> **DIRECTIONS**: Go to the line below that has "Image resolution: width=1200", print it and each line after it exactly, and stop after the line that has "Follow the SD120-3 fuse details link"; leave out pictures.

> **THE DATA**:

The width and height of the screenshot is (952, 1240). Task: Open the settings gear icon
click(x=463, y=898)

...

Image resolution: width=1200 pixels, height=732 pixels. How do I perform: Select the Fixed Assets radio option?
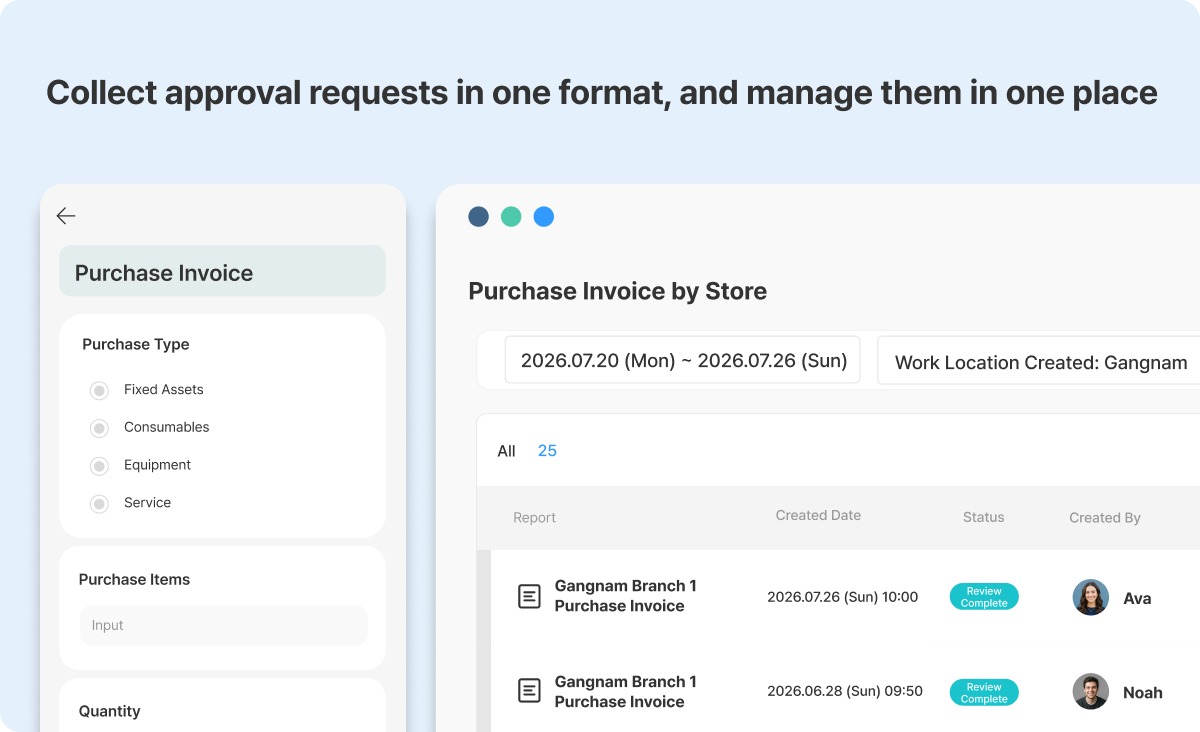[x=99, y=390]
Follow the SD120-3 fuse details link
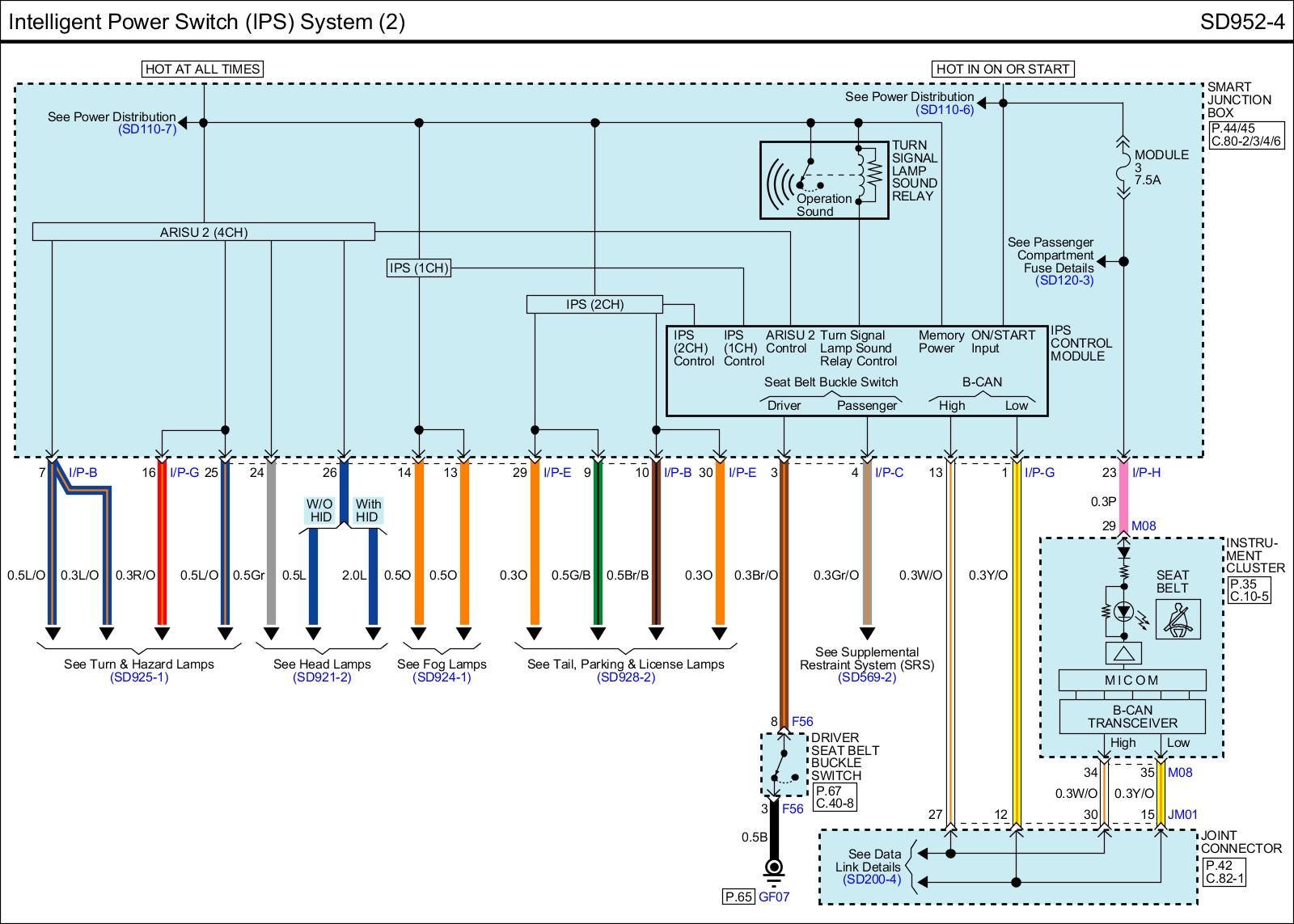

* * *

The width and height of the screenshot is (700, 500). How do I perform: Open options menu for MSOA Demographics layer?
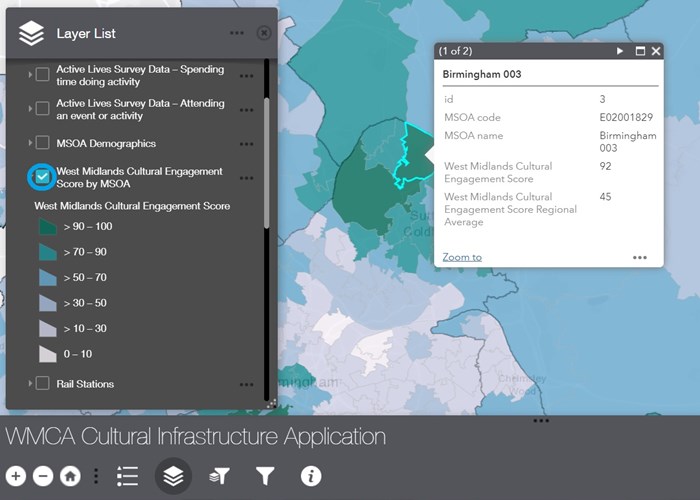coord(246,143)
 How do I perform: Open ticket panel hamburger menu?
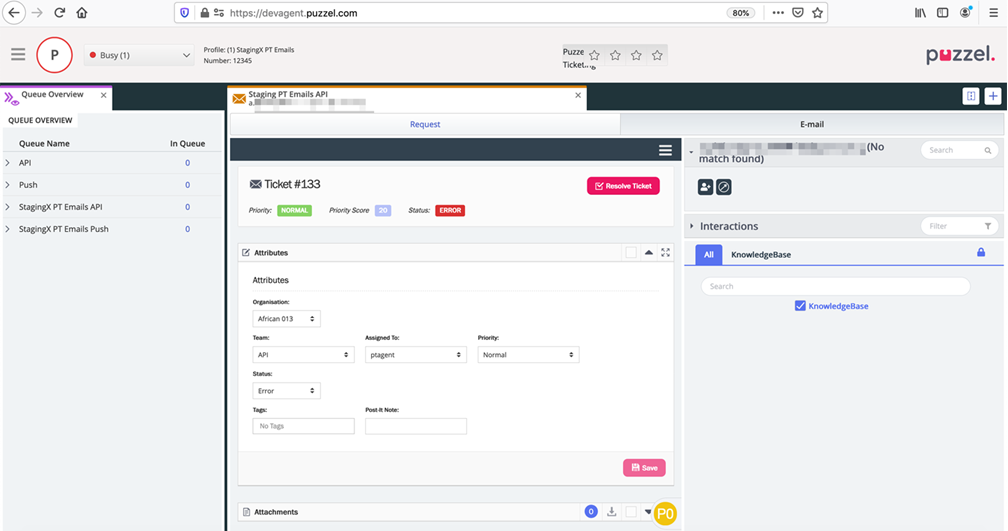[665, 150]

> **RESPONSE FOR THIS EXERCISE**:
Image resolution: width=1200 pixels, height=732 pixels. How do I perform: Select the Fixed Assets radio option?
[x=99, y=390]
Follow the SD120-3 fuse details link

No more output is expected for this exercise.